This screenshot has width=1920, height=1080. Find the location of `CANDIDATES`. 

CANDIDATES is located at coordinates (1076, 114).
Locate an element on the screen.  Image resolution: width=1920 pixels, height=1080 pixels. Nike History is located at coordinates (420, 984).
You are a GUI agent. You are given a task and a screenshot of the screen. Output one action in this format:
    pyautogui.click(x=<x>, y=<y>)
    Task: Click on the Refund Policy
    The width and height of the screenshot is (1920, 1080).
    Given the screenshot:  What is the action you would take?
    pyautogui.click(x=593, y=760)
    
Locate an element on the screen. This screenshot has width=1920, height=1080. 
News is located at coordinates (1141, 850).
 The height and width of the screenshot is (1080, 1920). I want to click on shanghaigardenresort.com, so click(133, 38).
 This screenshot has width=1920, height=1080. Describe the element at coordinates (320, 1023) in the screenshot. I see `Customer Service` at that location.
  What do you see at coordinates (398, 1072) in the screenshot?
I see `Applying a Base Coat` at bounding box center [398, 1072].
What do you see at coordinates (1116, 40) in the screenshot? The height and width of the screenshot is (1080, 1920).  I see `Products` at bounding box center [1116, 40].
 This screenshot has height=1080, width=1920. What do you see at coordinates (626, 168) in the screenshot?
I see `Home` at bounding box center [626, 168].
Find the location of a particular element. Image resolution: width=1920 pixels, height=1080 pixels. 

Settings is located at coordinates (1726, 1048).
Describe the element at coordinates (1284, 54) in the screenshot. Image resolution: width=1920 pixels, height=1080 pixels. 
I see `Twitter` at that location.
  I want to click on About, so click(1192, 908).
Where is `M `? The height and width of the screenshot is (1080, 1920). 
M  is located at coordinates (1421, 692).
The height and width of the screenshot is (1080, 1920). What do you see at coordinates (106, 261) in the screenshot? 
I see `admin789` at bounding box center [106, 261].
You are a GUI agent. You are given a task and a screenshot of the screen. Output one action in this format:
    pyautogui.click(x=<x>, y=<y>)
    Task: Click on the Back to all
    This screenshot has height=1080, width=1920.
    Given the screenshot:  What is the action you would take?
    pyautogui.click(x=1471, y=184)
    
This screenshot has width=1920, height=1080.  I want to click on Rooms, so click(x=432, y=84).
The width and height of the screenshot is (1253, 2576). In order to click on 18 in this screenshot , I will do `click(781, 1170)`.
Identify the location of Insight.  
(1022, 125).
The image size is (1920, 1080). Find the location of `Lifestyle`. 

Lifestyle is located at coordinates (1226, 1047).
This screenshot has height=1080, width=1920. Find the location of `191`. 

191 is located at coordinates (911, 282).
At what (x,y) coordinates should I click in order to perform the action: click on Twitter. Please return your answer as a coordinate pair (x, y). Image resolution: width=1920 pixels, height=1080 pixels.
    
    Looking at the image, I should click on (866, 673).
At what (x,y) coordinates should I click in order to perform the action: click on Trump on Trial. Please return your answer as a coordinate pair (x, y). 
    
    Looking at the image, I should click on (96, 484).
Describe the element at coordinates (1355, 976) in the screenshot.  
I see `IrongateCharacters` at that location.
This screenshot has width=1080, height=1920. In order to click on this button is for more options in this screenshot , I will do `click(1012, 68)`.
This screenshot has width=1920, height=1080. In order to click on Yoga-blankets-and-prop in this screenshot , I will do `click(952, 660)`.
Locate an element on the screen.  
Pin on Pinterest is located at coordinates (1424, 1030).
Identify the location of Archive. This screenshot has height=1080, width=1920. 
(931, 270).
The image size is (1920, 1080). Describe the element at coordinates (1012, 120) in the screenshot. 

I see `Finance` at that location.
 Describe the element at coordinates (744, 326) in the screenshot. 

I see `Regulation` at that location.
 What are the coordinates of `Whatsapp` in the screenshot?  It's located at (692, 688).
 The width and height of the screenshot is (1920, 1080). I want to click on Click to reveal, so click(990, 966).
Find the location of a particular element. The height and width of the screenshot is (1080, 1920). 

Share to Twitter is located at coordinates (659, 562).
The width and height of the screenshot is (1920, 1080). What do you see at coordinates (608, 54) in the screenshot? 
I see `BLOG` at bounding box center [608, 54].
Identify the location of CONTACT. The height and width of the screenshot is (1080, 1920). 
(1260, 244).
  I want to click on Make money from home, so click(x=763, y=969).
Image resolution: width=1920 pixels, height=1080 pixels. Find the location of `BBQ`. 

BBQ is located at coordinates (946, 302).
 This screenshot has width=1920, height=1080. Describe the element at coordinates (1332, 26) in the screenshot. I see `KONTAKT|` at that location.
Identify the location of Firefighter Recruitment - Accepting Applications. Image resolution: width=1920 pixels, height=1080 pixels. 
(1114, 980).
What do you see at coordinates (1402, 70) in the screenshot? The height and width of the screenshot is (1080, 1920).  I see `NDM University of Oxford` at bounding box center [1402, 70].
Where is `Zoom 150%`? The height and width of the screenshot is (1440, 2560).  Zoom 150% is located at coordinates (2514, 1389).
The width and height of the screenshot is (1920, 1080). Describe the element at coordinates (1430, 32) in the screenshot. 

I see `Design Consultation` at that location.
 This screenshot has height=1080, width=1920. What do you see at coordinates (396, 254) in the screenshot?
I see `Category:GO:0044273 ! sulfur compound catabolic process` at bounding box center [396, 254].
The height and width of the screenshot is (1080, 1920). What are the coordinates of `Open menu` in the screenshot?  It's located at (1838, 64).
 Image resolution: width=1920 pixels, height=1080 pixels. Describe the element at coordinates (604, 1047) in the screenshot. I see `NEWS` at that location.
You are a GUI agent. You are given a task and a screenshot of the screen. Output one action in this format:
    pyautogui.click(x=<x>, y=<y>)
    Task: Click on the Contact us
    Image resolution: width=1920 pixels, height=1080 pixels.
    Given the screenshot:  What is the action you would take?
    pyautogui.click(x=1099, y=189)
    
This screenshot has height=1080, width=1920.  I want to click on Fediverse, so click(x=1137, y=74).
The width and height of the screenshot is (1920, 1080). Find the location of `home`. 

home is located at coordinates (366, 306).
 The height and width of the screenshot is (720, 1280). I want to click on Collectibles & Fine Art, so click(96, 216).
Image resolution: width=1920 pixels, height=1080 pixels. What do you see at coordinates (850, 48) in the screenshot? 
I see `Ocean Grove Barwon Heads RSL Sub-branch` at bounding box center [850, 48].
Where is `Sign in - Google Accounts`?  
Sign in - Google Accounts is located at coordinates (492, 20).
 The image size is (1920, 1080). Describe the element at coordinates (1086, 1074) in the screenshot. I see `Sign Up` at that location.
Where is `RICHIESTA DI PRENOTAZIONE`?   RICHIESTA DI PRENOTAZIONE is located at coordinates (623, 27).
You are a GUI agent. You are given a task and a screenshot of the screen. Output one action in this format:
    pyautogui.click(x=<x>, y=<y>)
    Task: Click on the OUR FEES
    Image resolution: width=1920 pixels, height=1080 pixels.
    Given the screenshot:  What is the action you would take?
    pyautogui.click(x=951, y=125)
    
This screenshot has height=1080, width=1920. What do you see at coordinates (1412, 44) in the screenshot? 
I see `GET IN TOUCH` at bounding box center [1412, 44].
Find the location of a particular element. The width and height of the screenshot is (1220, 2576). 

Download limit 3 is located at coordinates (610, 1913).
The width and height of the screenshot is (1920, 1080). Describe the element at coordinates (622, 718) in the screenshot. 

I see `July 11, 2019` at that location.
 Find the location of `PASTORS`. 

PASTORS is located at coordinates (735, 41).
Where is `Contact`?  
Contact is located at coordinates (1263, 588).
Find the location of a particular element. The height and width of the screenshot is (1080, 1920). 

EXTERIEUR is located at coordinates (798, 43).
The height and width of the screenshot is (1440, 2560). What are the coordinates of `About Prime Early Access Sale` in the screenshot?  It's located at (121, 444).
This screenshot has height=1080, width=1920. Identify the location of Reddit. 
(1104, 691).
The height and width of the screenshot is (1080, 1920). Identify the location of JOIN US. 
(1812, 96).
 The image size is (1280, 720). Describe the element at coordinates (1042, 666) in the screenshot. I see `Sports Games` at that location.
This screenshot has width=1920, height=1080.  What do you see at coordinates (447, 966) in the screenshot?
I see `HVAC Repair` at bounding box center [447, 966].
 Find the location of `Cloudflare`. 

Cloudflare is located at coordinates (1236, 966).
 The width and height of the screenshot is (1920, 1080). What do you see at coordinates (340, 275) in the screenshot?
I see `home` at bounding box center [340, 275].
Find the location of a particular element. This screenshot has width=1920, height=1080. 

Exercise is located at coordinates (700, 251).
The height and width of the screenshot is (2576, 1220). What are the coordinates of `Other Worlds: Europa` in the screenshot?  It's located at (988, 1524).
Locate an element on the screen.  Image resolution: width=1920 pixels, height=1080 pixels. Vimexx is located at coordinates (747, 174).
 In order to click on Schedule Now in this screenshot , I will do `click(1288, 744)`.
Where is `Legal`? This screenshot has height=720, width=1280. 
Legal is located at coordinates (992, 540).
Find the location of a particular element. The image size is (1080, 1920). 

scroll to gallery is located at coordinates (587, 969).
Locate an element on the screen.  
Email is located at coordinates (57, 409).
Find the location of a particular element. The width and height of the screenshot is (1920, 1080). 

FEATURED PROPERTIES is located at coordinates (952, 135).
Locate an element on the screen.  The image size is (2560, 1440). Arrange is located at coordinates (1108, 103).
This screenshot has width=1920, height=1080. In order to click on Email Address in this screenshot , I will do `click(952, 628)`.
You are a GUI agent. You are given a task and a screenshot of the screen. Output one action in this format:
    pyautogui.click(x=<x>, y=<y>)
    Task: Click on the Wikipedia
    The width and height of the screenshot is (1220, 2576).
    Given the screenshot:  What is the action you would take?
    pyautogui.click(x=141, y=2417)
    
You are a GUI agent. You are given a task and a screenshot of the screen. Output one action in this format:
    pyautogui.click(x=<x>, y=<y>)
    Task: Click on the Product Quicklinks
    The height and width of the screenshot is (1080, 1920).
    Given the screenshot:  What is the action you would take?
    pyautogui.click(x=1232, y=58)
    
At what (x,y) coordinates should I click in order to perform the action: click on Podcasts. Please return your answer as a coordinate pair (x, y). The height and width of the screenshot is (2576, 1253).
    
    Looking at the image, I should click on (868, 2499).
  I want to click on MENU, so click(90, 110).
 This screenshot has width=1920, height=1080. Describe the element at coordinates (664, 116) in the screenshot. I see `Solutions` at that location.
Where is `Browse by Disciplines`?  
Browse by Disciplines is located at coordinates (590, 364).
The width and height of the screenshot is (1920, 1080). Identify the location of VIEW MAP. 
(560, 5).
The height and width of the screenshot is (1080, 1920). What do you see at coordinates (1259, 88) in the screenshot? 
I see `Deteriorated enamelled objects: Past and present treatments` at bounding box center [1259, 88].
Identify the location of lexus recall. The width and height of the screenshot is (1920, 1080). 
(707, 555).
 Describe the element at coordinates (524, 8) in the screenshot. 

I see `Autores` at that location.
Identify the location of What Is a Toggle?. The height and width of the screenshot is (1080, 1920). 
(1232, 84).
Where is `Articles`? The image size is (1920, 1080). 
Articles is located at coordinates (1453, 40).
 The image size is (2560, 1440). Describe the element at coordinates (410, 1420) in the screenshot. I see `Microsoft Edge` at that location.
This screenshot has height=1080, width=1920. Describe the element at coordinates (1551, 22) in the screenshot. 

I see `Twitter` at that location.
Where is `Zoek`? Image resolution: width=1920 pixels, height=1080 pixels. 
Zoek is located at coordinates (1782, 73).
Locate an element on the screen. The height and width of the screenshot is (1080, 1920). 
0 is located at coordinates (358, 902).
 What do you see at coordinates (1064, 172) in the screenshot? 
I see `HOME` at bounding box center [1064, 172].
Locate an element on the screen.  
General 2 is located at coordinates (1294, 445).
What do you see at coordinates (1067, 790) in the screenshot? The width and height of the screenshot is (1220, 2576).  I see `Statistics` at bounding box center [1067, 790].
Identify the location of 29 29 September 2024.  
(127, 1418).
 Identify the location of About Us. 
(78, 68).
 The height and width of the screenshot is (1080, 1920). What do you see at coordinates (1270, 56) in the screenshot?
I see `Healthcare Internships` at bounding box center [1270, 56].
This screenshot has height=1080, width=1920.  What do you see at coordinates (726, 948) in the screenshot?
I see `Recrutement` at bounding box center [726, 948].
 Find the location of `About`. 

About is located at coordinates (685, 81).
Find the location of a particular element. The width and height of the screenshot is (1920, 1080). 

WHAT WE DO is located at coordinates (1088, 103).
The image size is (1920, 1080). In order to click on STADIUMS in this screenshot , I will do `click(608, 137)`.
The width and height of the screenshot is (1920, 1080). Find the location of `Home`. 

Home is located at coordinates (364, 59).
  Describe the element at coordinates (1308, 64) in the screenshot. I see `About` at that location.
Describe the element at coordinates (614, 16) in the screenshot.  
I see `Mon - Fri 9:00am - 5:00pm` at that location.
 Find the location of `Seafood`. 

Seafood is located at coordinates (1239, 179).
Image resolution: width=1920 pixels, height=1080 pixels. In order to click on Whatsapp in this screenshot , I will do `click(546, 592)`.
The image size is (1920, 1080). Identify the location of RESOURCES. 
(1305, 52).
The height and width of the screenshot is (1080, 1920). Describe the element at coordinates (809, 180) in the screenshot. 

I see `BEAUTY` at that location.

• Instructions for the task
Arrange the rows from the line containing "The height and width of the screenshot is (1080, 1920). Identify" through the line containing "The image size is (1280, 720)." as a JSON list of strings, one string per line, leaving out blank lines.

• Expected answer
[
  "The height and width of the screenshot is (1080, 1920). Identify the location of JOIN US. ",
  "(1812, 96).",
  " The image size is (1280, 720). Describe the element at coordinates (1042, 666) in the screenshot. I see `Sports Games` at that location."
]